Sabrina hedeflerine ulaşmakta iyiydi…
Üniversitenin son senesinde olan Sabrina James tüm geleceğini planlamıştı: Mezun olacak, hukuk okulunun canına okuyacak ve amansız bir hukuk firmasında yüksek maaşlı bir işe girecekti. Şüphesiz ki, ilk görüşte aşka inanan yakışıklı hokey oyuncusu, onun utanç duyduğu geçmişinden kaçış planlarının bir parçası değildi. Sabrina’nın John Tucker’a tek verebileceği ateşli bir geceydi, fakat bazen tüm hayatının değişmesi için bir gece yeterliydi.
Fakat oyun daha da karmaşık hale gelecekti…

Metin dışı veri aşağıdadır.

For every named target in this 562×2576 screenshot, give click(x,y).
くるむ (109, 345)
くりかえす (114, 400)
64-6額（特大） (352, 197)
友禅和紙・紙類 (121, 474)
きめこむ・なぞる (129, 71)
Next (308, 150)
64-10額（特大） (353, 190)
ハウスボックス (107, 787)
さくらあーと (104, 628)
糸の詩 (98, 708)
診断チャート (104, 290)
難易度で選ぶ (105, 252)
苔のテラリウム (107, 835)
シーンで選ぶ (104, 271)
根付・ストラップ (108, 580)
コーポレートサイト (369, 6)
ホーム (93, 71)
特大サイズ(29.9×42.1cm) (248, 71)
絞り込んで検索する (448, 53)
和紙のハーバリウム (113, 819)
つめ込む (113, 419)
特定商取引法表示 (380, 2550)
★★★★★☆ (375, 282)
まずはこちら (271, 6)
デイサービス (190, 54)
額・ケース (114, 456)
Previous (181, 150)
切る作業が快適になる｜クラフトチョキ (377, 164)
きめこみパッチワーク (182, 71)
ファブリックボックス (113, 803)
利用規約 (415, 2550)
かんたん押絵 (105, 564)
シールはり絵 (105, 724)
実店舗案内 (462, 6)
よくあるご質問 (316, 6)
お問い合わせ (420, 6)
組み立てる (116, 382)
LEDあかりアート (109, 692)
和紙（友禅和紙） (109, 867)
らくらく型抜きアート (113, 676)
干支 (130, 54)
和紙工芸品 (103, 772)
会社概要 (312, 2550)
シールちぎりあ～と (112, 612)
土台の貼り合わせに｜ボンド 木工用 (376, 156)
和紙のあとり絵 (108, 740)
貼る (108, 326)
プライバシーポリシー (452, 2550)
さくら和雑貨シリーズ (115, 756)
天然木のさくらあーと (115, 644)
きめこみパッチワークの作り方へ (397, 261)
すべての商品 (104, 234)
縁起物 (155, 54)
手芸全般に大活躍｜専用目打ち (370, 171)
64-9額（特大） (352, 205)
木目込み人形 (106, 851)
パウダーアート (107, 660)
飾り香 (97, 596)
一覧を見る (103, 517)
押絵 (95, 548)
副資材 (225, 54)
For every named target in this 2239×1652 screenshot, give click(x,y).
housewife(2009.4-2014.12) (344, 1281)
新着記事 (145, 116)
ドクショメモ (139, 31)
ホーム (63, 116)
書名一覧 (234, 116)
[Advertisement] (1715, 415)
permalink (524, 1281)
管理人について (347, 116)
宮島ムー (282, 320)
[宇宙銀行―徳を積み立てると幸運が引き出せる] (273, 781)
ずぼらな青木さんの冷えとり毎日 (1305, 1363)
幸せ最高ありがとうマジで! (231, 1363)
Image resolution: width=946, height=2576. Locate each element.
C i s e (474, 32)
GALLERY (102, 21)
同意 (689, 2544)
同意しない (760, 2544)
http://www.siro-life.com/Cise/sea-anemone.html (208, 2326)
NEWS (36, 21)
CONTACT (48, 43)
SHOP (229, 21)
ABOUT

Tucker yıldız oyuncu olmak kadar takımın bir parçası olmanın da öneminin farkındaydı. Buzun üzerinde spot ışıklarından uzak durmakta sorun görmüyordu fakat yirmi iki yaşında baba olması gerektiğinde kenarda durup izlemekle yetinmeye hiç niyeti yoktu. Yakında çocuğunun annesi olacak kadının güzelliği, zekâsı ve onun bütün enerjisini istiyor olması sorun değildi. Sorun olan şey, Sabrina’nın kalbini açmıyor olmasıydı ve bu sıkı kumralı yardım kabul etmeyecek kadar inatçıydı. Eğer Tucker rüyalarının kadınıyla bir gelecek istiyorsa, Sabrina’yı bazı hedeflere asla tek başına ulaşılamayacağına ikna etmesi gerekiyordu.